Monday was the day for the observance of Martin Luther King Day in the US. Dr. King's actual birthday was the 15th of January but, in the way of many public holidays in many countries, the celebration is transferred to the nearest Monday. As a "recovering Yank" who has lived in Australia since 1980, Martin Luther King Day is one of two American holidays I continue to celebrate regularly (the other being Thanksgiving Day). As an undergraduate student at Lafayette, I wrote my senior honours thesis on aspects of Dr. King's theology.
In my opinion, it was a blessed coincidence that Barack Obama's second inauguration as President took place on Martin Luther King Day. Dr. King would have been pleased not only that Mr. Obama was elected in the first place, but that he achieved a second term.
Friday is another notable birthday, that of the noted Scottish poet Robert Burns. The 25th of January is a day when Scots people around the world gather to engage in such rituals as "addressing the haggis" in honour of their national poet. (And, in all honesty, haggises are probably best addressed rather than eaten, if I may say.)
And what do a Twentieth Century pastor from Atlanta and an Eighteenth Century poet from Ayrshire have in common with each other?
For both of them, a major theme in their life and work is the oneness of humanity. We are all part of a single human race. We are all dependent on one another to survive and to thrive.
- King conveyed this message as a preacher and a social activist, calling this conviction of the oneness of humanity the Beloved Community.
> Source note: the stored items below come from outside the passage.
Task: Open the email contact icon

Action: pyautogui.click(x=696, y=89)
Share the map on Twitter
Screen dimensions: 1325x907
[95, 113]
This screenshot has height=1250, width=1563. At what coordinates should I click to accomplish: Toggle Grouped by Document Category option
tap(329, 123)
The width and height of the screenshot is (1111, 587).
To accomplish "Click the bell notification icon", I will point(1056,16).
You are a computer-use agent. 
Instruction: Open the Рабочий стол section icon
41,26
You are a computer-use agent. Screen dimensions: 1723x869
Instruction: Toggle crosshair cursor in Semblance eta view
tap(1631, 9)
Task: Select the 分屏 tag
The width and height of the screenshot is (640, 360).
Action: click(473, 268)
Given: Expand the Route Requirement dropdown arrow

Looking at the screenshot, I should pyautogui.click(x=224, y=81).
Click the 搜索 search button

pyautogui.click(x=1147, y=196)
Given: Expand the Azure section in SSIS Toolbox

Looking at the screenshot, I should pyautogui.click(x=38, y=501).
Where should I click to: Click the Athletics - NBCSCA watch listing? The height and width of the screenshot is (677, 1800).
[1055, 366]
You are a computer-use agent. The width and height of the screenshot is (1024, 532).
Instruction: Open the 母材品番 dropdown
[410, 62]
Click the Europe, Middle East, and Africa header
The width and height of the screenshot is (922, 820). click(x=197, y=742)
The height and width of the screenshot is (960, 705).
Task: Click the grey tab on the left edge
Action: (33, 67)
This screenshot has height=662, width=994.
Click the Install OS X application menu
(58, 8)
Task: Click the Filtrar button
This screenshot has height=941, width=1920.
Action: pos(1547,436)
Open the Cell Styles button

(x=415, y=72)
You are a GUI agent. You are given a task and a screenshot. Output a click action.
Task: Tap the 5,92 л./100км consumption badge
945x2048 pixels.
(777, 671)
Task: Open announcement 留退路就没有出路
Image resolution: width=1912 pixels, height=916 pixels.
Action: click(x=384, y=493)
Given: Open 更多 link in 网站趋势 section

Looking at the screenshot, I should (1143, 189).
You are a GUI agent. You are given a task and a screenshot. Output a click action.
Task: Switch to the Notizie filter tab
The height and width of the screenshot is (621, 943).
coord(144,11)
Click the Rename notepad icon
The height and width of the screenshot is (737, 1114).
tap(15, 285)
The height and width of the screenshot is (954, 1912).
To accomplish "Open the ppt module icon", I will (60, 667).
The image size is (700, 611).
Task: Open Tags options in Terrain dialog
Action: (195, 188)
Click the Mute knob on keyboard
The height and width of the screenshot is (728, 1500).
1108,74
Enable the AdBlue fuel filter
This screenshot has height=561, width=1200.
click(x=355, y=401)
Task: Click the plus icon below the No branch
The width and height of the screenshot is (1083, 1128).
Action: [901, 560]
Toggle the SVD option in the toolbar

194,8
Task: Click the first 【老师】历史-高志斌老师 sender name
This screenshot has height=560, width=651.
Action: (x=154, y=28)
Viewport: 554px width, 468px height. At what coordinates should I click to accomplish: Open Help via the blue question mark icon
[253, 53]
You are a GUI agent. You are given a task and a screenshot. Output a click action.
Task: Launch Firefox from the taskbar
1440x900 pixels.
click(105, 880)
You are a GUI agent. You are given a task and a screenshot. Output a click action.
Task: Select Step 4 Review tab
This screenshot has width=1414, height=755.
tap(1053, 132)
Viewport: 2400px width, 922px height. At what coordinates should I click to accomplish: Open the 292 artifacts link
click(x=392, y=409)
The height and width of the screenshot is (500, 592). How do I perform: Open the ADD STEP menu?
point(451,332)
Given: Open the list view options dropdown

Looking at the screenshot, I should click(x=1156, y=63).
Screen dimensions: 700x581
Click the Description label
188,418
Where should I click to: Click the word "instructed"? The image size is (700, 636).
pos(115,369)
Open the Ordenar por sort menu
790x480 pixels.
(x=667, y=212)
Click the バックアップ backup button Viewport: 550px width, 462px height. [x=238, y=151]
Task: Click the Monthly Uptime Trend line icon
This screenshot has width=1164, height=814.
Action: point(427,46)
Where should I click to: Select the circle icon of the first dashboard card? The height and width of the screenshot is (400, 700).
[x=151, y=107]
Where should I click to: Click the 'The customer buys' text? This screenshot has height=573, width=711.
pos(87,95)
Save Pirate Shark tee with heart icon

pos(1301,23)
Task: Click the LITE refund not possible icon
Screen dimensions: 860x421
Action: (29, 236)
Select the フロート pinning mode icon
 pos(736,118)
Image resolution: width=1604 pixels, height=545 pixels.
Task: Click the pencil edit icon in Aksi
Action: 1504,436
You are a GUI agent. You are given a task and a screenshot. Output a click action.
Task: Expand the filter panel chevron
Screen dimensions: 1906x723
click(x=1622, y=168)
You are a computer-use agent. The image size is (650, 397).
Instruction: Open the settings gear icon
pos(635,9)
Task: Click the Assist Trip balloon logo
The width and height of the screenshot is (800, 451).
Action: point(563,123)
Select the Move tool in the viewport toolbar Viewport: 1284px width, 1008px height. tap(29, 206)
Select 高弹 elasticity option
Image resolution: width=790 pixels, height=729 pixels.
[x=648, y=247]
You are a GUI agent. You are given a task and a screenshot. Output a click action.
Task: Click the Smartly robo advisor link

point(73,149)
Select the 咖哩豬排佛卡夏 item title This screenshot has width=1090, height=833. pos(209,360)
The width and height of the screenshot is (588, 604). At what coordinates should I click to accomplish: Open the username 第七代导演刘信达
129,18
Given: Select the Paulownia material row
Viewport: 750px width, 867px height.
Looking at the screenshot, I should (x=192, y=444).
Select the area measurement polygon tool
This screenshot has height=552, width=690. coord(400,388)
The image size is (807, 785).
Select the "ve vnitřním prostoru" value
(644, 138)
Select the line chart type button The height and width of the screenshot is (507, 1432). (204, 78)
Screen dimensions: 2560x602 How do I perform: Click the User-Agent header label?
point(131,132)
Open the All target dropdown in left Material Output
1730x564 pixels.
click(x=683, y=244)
- Burns conveyed this same message of universal fellowship as a popular poet
Both Burns and King had a deep and abiding faith in the living God, even though both were bitterly criticised by the conservative religious establishments of their day. King's noted and inspiring "Letter from Birmingham Jail" and Burns's hilarious poem "Holy Willie's Prayer" were (in very different ways) their answers to their self-righteous critics.
And so, ladies and gentlement, please please charge your glasses and join in this toast to the abiding memories of Martin Luther King, Jr. (Pastor and Martyr) and Robert Burns (Poet and Prophet).
"For a' that and a' that,
Thank God Almighty, they're free at last."